I'm on vacation now, will look this next week

So sorry for the late answer.. too many work after vacation.

Thank you very much for a detailed description!

pipInstall would be UP_TO_DATE either when there is no manual modules to install or due to not changed requirements file.
So, when linked requirements file (requirements-prod.txt) change, root requirements.txt remain unchanged and pipInstall is not executed (UP_TO_DATE).

alwaysInstallModules = true was actually not working properly: it could help only once (due to task input parameter change), but next time it would still be UP_TO_DATE (if there are no manual modules specified).

I fixed alwaysInstallModules now to always trigger requirements installation. But, as you mention in comment, this still not a very good solution.

Maybe one way to solve is by using pip list to list all installed dependencies when directReqsInstallRequired is true and use that to populate modulesToInstall?

Originally, that was done with strict requirements mode: limited requirements files I can parse and use the same way as manual modules. In general, there are too nany variations of what could be specified in requirements files (links to other files (requirements or constants) , direct vcs links), so I'm not able to support all cases in general - and that's non-strict mode (black box).
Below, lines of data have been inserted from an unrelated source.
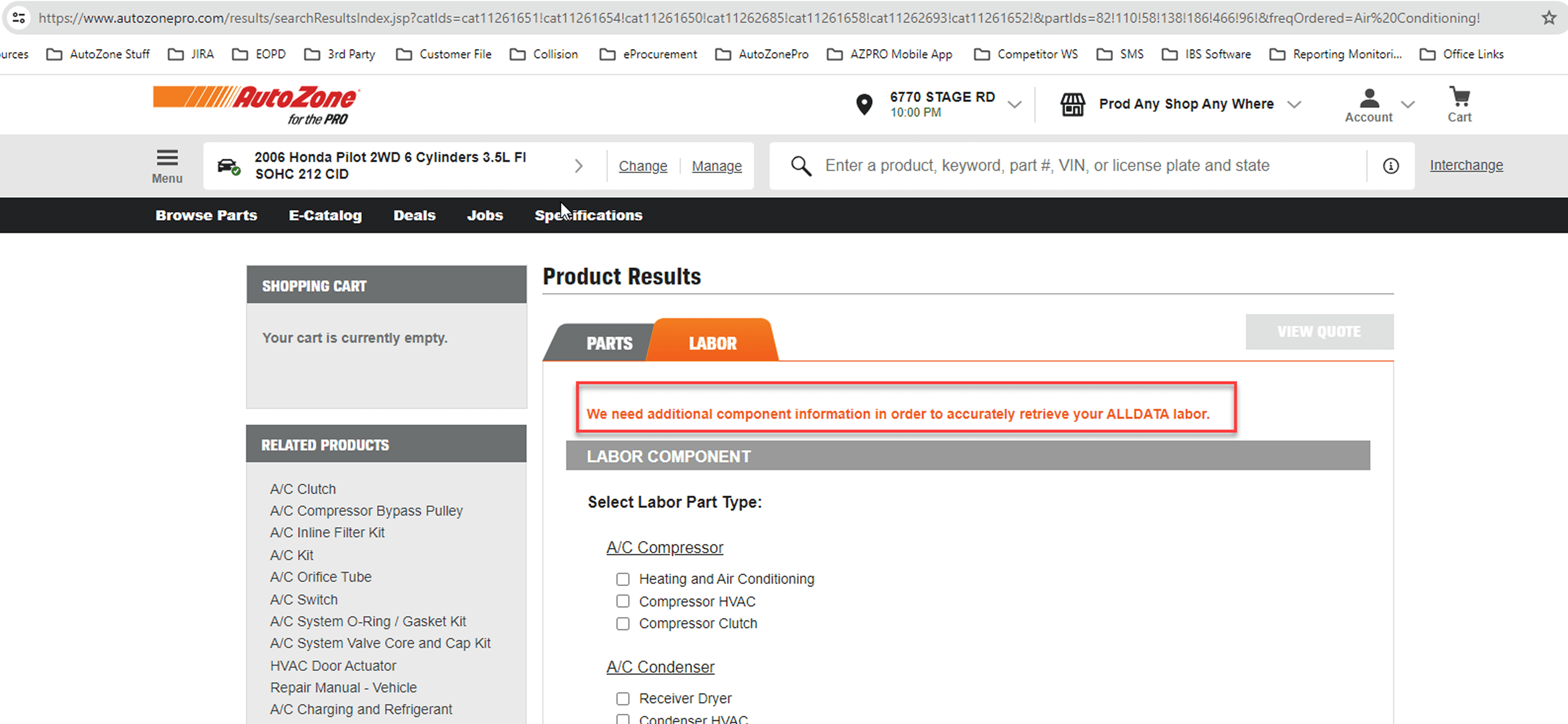This screenshot has width=1568, height=724.
Task: Bookmark page with the star icon
Action: (1549, 18)
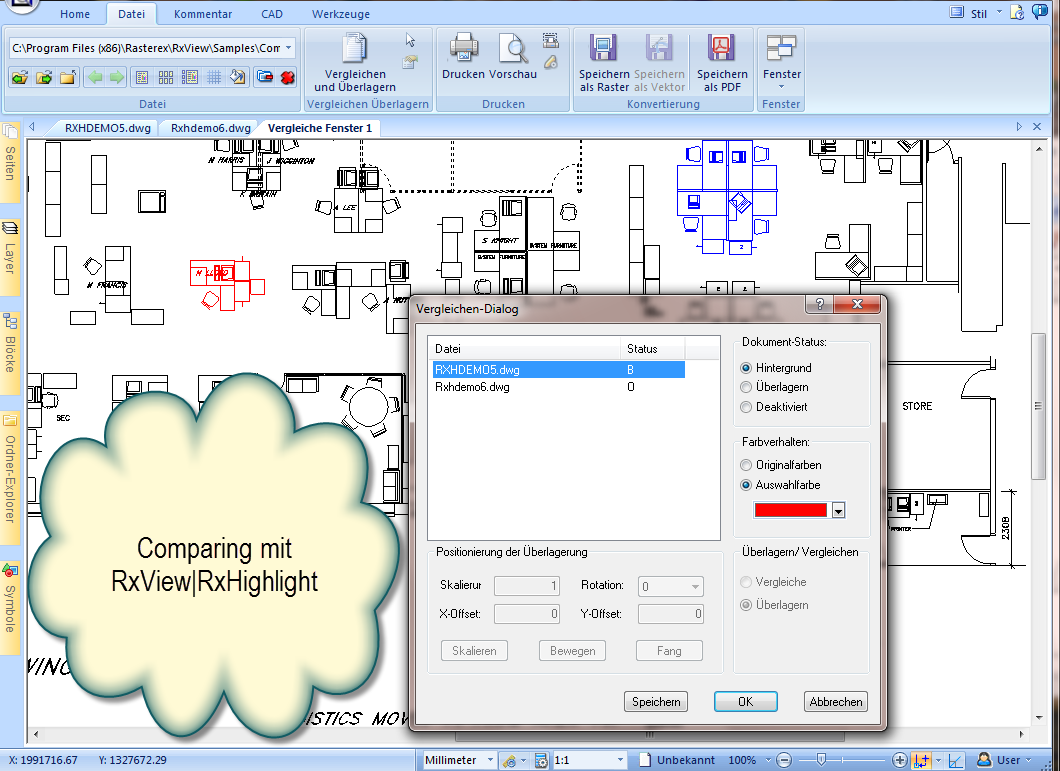Click the red Auswahlfarbe color swatch
1060x771 pixels.
click(x=790, y=510)
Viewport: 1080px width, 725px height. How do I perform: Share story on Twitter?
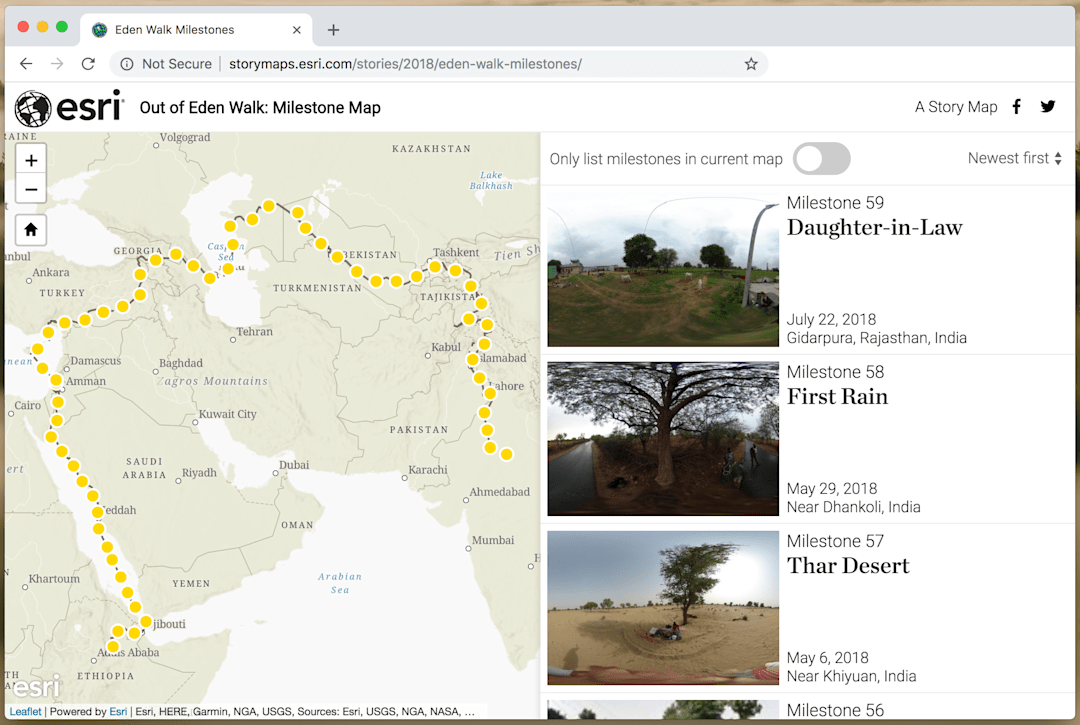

I would try to support "-r" references for the strict mode: so in strict mode not only direct requirements file would be parsed, but also all "-r " references. Should be enought for your case.

commented

Thanks for taking this up.

I fixed alwaysInstallModules now to always trigger requirements installation. But, as you mention in comment, this still not a very good solution.

This is great to hear.

I would try to support "-r" references for the strict mode: so in strict mode not only direct requirements file would be parsed, but also all "-r " references. Should be enought for your case.

This makes a lot of sense and is the correct way to solve it.

Just a thought: an alternative approach instead of going to parse the requriements.txt for up-to-date checks maybe to declare them as input files if requirements.use = true. You could support a configurable regex pattern to include requirement.txt files as input. In my project I declared it like so which solves the problem nicely:

// kotlin, not groovy syntax
tasks.named("pipInstall", PipInstallTask::class) {
    inputs.files(
        "requirements.txt",
        "requirements-prod.txt"
    )
}

(to apply to all modules in a multi-module project declared in a configure(listOf(pyProjectA, pyProjectB, pyProjectC)) { ... } closure)

Anyways. Thank you for taking this up!